Schrodinger's Equation - Step Potential

[irony of truth]

In the left side of the barrier, the potential energy V(x)= 0, while on the right side of the barrier, V(x) = V. Given that the total energy of the particle in such a system has a total energy E < V..

a. What are my acceptable solutions?
On the left side:

Should I include the cos kx and sin kx alone?

b. How do I show that /A/ + /B/ = 1? Are these absolute values of the expressions A and B or /A/ = A*A and /B/ = B*B?

I got A = C/2 (1 + iq/p) and B = C/2 ( 1 - iq/p)

 

[dextercioby]

On the lest side,it's just a combination of complex exponentials...What do you mean "include ...alone"...?

As for the second,i assume you refer to the coefficients of reflection & transmission.Great.But please,use this CORRECT expression:
[tex] A^{*}A=|A|^{2} [/tex]

I don't know who "C" is.Could you be more specific...?

Daniel.

 

[irony of truth]

Hello sir...

what I meant about cos px and sin px (not k) alone is that there are 3 solutions... first is that expression A cos px + B sin px, second is cosp x and third is sin px on the left side of the barrier... the right side involves only e^(-qx).

Hmm... I am referring to my 2 general solutions A cos px + B sin px ( or Ae^(ipx) + Be^(-ipx) ) and Ce^(-px) using then the continuity requirements... I imposed the \psi(x) and the first derivative of \psi at x = 0.

Thus resulting to A + B = C and ipA - ipb = -qC

then I tried to find the expressions of A and B in terms of C.. which are A = C/2 (1 + iq/p) and B = C/2 ( 1 - iq/p) respectively.

But I don't know why [tex] A^{*}A=|A|^{2} [/tex] + [tex] B^{*}B=|B|^{2} [/tex] don't equal to one?

 

[dextercioby]

Hello sir...

what I meant about cos px and sin px (not k) alone is that there are 3 solutions... first is that expression A cos px + B sin px, second is cosp x and third is sin px on the left side of the barrier... the right side involves only e^(-qx).

Hmm... I am referring to my 2 general solutions A cos px + B sin px ( or Ae^(ipx) + Be^(-ipx) ) and Ce^(-px) using then the continuity requirements... I imposed the \psi(x) and the first derivative of \psi at x = 0.

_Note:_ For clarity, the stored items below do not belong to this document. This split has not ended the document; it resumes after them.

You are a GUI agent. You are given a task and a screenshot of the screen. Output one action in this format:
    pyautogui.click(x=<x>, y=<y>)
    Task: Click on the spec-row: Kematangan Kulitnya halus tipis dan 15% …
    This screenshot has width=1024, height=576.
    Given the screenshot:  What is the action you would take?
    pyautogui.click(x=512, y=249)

Thus resulting to A + B = C and ipA - ipb = -qC

then I tried to find the expressions of A and B in terms of C.. which are A = C/2 (1 + iq/p) and B = C/2 ( 1 - iq/p) respectively.

But I don't know why [tex] A^{*}A=|A|^{2} [/tex] + [tex] B^{*}B=|B|^{2} [/tex] don't equal to one?

Why would they...?What' the physical justification behind your requirement...?
Now,that u've managed to express 2 coefficients in terms of a third,u can resort to the definition of the probablilty currents and transmission and reflection coefficients...

Isn't this what you're looking for,or what else...?

Daniel.

 

[irony of truth]

So I will not add both A = C/2 (1 + iq/p) and B = C/2 ( 1 - iq/p) then.

I got this T = 4(q/p)/(1 + iq/p)^2 and R = /(1 - iq/p) / (1 + iq/p)/^2 ...

My problem is here is that will they add up to 1?

 

[dextercioby]

In square modulus,they MUST,viz.

[tex] |T|^{2}+|R|^{2}=1 [/tex]

Else,it would mean your calculations are incorrect.

Daniel.

 

[reilly]

Any, I repeat any QM text does this problem. It will be spelled out right in front of your eyes if you simply take the trouble to read. We are not talking rocket science here, just very basic stuff.
Regards,
Reilly Atkinson

 

[Eye_in_the_Sky]

to irony of truth

Hi, I'm just passing through, and I don't have much time (just enough to quickly browse).

If you are still having some questions, irony of truth, you may want to look at the thread below, in particular posts #2 and #10:

https://www.physicsforums.com/showthread.php?t=36076

If look, I hope it helps.
________

EDIT:
... oops!
I see you're looking at the E < V case. My posts were for E > V.